Littérature

L’expression artistique nourrie par la nature… Une lapalissade !

 
Le Dossier

Bénédicte Lefèvre, Afie.

Tout comme à Fontainebleau, le milieu artistique est en grande partie à l'origine de la protection de Port-Cros. Résidence d'été des auteurs de la Nouvelle Revue Française, l'île a inspiré de nombreux auteurs.

Port-Cros, où Jules Supervielle venait se ressourcer de 1925 à 1939.

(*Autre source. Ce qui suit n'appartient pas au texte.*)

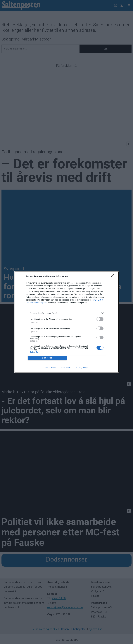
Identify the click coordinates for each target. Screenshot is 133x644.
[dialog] (67, 322)
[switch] (100, 319)
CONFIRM (47, 358)
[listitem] (66, 313)
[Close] (113, 276)
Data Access (66, 368)
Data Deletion (51, 368)
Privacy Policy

Port-Cros, où Jules Supervielle venait se ressourcer de 1925 à 1939. © F. Capoulade - Parc national Port-Cros

Vers 1920, l'île de Port-Cros est redécouverte par Marceline Henry, violoniste, qui y fait venir son amant, Claude Balyne, sous-préfet et poète, puis son mari, Marcel Henry, notaire et entomologiste. Aidés de Christiane et Robert Buffet, ils oeuvrent pour la préservation de la beauté et du caractère sauvage de l’île en développant, faute de fortune personnelle, une auberge, l’Hôtellerie provençale, puis le Manoir (ancien château du Duc de Vicence). Ils ont en effet compris que le potentiel touristique devait intégrer la fragilité des lieux. Port-Cros attire alors les artistes hébergés au Fort de la Vigie, ouvrage militaire loué par la Nouvelle Revue Française (NRF), revue de référence éditée par Gallimard. C’est sur les conseils des Henry que le rédacteur en chef de la NRF, Jean Paulhan, accueille à la Vigie, chaque été et jusqu’au début de la première guerre mondiale, une communauté d’auteurs (André Gide, Denis de Rougemont, Marcel Jouhandeau, Max Jacob…). Les années 1930 marquent l’âge d’or de la NRF sur l'île. L’originalité de la résidence d’écrivains est de s’inscrire dans une approche collective : au-delà de l’écriture, les écrivains se lisent mutuellement, discutent de leurs oeuvres, en profitant des « beautés naturelles » de Port-Cros. André Malraux a également séjourné au Fortin de la Vigie, trouvant sur l’île le calme et la sérénité propices à l’expression artistique. Devenu ministre, il sera à l’origine de la création du Parc national, en 1963.

Sur les pas de ces amoureux de nature, dont l’idéalisme préfigurait la vision écologique moderne, le Parc national et les éditions Gallimard valorisent ce patrimoine et cette résidence d’écrivains : « le sentier des écrivains » permet de découvrir les ambiances et les lieux mythiques du site ; des rencontres littéraires favorisent les échanges avec les auteurs de la NRF. Pierre Buffet, petit-neveu et héritier des Henry, perpétue au Manoir l’esprit instauré par ses parents (Christiane et Robert Buffet) à l’Hôtellerie provençale et il a réuni ses souvenirs dans un livre1 édité par Claire Paulhan, archiviste et petite-fille de Jean Paulhan. Françoise Thurel, ancienne responsable du service tourisme durable et culture du parc national, invite ainsi les espaces naturels à mettre en valeur leur lien avec les artistes2 : « En favorisant la venue et la collaboration d'auteurs, avec la création d'un itinéraire et d'une brochure de découverte dédiés aux écrivaines, avec la sensibilisation des habitants à travers des animations littéraires et des propositions de participation, l'île devrait se trouver renforcée dans son pouvoir d'attraction autour de l'imaginaire et des la contemplation et attirer un public réceptif. »

(1) « Port-Cros, une île littéraire ».
(2) Port-Cros et son héritage culturel, Scientific Reports of Port-Cros National Park, 2015.